Gates Open Research
[Accessed 25 Sep 2021]
Study Protocol metrics
Rejoice architecture meets social norms to accelerate vaccination in Nepal: Protocol for a mixed-method quasi-experimental study [version 2; peer review: 1 approved, 2 approved with reservations]
Alicia Paul, Kamana Upreti, Shraddha Nepal, Jeevan Lohani, Kriti Adhikari, Rajiv Rimal
Peer Reviewers Ann M. Weber; Nimesh Poudyal and Ondari D. Mogeni; Robert A. Bednarczyk
Funder – Bill and Melinda Gates Foundation
LATEST VERSION PUBLISHED 22 Sep 2021
Background: Each year, 600,000 children under 5 years old die from vaccine-preventable diseases globally. Immunization is an effective way to prevent many diseases, saving two to three million lives per year. The Nepal National Government recommends vaccinations for all children for 11 diseases by 15 months of age. However, only 78% of children between 1-2 years of age have received all recommended vaccines and only 43% receive them at the age-appropriate times for which they are scheduled.

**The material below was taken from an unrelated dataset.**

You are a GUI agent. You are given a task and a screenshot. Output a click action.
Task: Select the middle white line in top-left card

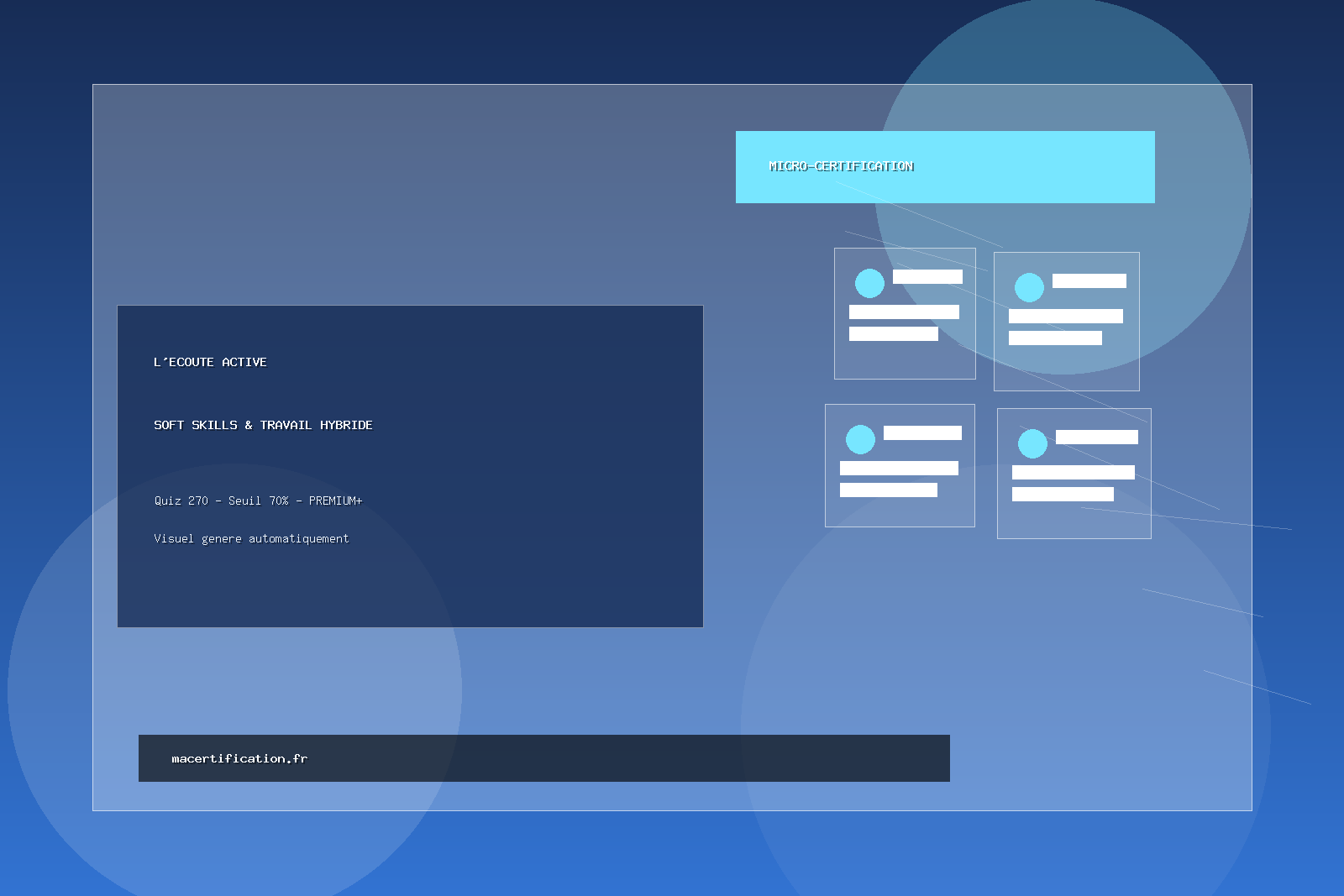click(x=904, y=312)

Objectives: This protocol describes the development of an intervention – called “Rejoice Architecture” – that is informed by three theoretical perspectives: choice architecture, the broken windows theory, and the theory of normative social behavior. We also describe a mixed-methods approach to develop the intervention, which will improve the physical and social environments of health facilities in Makwanpur, Nepal. We hypothesize this intervention will improve immunization behaviors and intentions among mothers of children younger than 2 years, pregnant women, and prospective mothers.
Methods: We describe the qualitative formative assessment to understand existing attitudes, norms, and behaviors among caregivers, healthcare workers, and government representatives. The formative assessment will include in-depth interviews, key informant interviews, and focus group discussions. We also describe the overall quasi-experimental study design, used to assess intervention impact.
Impact: This study will contribute to the social and behavioral change communication intervention research by offering a novel strategy for increasing immunization. This study will also illustrate to policymakers the value of structural change for health service delivery.